I just read the white paper on the “Meltdown” CPU security bug because I was curious about what exactly was going on here. The whitepaper explains it in detail but it’s fairly long and academic so I thought a simpler overview was in order.
The Meltdown attack is a cunning way of bypassing the security checks of many modern CPUs and allows reading kernel mode memory from any process on un-patched operating systems.
Firstly, to call this a “bug” (as many are) is a probably over-stating it a little — the CPU functions as advertised. The problem is that someone figured out how to read the side effects caused by operations that should otherwise have been prevented.
What follows is a little technical but I’ll try to explain it as simply as possible. Certainly I’ve glossed over the details — the point here is just to convey conceptually how it works.
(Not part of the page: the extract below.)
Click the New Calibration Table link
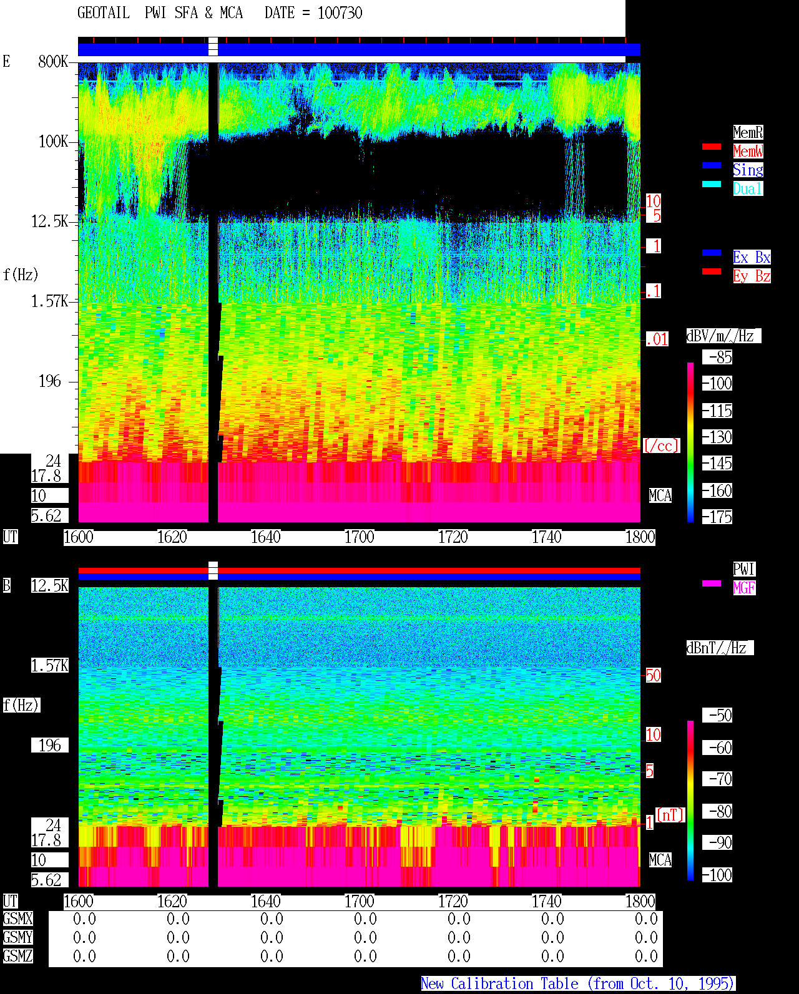 point(578,984)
Before getting to the actual cause of the problem though there’s a couple of prerequisites you’ll need to understand.
Prerequisite #1 — CPU Memory Cache
The CPU cache is a block of memory on the CPU that stores recently accessed pages of data. Because these pages are cached directly on the CPU access to them is faster than having to go all the way back to main memory.
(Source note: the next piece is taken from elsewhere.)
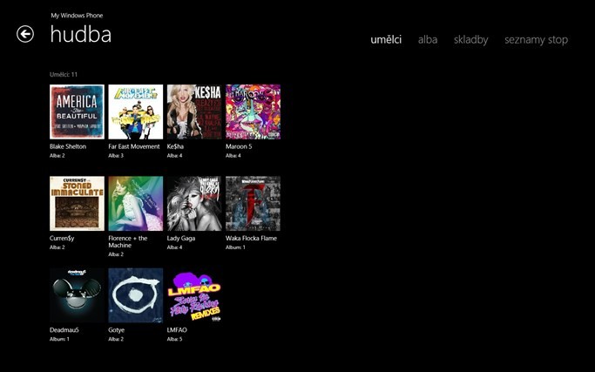595x372 pixels.
Task: Open the seznamy stop tab
Action: [536, 40]
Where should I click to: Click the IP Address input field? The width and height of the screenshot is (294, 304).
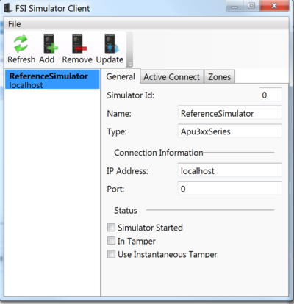coord(230,170)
When the CPU reads from main memory it caches a copy of that page in the CPU cache. Next time it needs to read from main memory if the page is cached, it can load the value from the much faster on-CPU cache.
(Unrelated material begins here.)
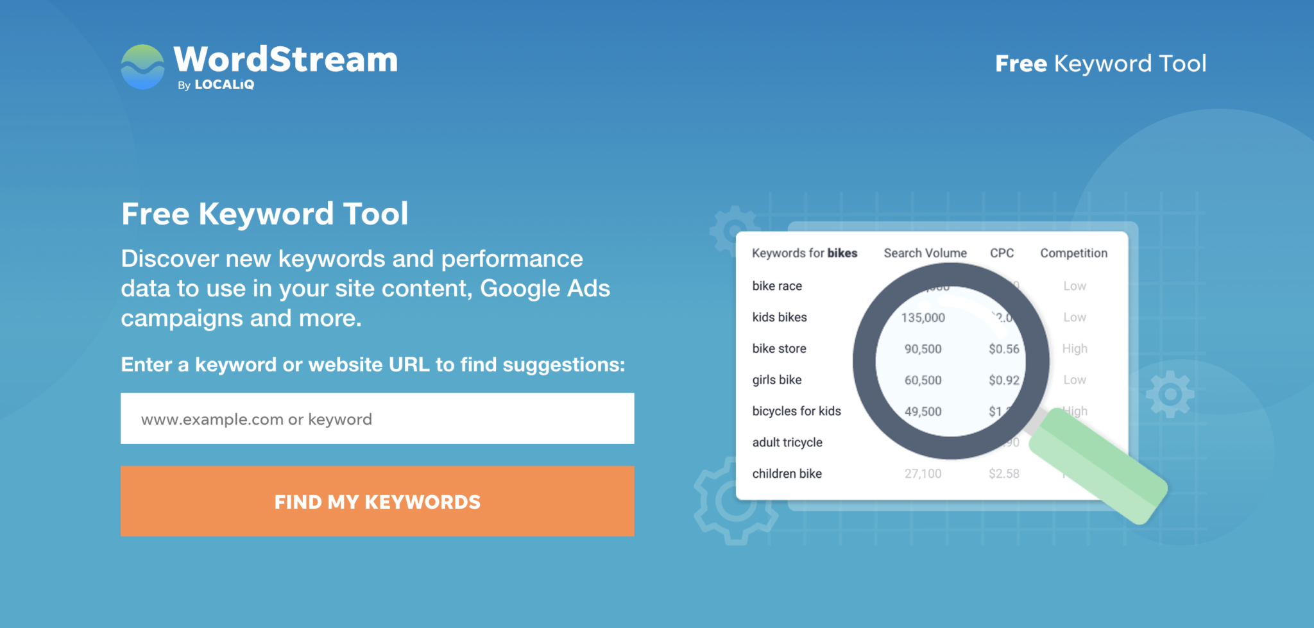The height and width of the screenshot is (628, 1314).
Task: Click the large gear icon on the right
Action: coord(1172,392)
Each page in the cache is 4096 bytes and the cache is big enough to store many of these pages (depending on the CPU)
Prerequisite #2 — Out of Order Execution
Each CPU core has multiple execution units, each capable of executing different types of operations.
eg: an Intel i7 has between 17 and 20 execution units — 2x integer arthimetic, 1x divide, 1x load memory, 1x store memory unit etc…
In order to keep these units as busy as possible the CPU will look ahead at upcoming instructions and start executing them on different execution units while waiting for the current instruction to complete.
(That’s a grossly over-simplified view but sufficient for this discussion. In practice, instructions are broken down into micro-ops which are dispatched to execution units).
Prerequisite #3 — Priveledged Mode
At any point in time the CPU is operating in either priveledged mode or non-priveledged mode.
- Kernel code runs in priveledged mode and is allowed access to all mapped memory.
- User code runs in non-priveledged mode and will fail with an exception if it attempts to read or write memory marked as priveledged.
Basically the operating system runs in priveledged mode and installed programs run in non-priveledged mode.
If you think about the above it appears that user mode (non-priveledged) code shouldn’t be able to read kernel mode memory because the CPU will throw an exception.
The problem is that:
- priveledged mode checks aren’t performed until the instruction is completed. (ie: not during the out-of-order execution).
- the out-of-order execution of upcoming instructions causes side effects that can be observed.
Here’s How it Works
Firstly the attacker allocates a block of memory consisting of 256 pages of memory (ie: 256 * 4096 bytes). Each page in this block of memory won’t be cached at this point because it has never been accessed.
Next, a sequence of code similar to the following is executed. This is called the “sender”:
- Perform some instruction that will throw an exception (doesn’t really matter what)
- Read a byte from priveledged memory. Let’s call this the “secret”
- Multiply the secret by 4096 (the cache page size)
- Use that multiplied value as an index into the block of allocated memory and read one byte (ie: read one byte from page N where N is the secret)
Assuming the CPU starts out-of-order execution of instructions 2–4 before instruction 1 completes then instruction 4 will cause one page of the allocated block of memory to be cached on the CPU. The page that is cached will be directly related to the byte read from kernel mode memory. eg: if the secret is 21 then the 21st page of the allocated memory block will now be cached on the CPU.
Finally, the “receiver” observes the side effects of this out-of-order execution to determine the secret byte that was read.
- Catch the exception thrown by instruction 1 above.
- Loop through every page in the allocated block of memory and…
- Time how long it takes to read one byte from each page.
- If the byte loads quickly then the page must have been cached and gives away the secret.
Continuing the example from above, pages 0 through 20 of the allocated memory block would be slow to read, but page 21 would be considerably faster — so the secret value must be 21.
Now just repeat everything above for as many secret bytes as you want to read. The white paper says they were able to read up to about 500Kb/second.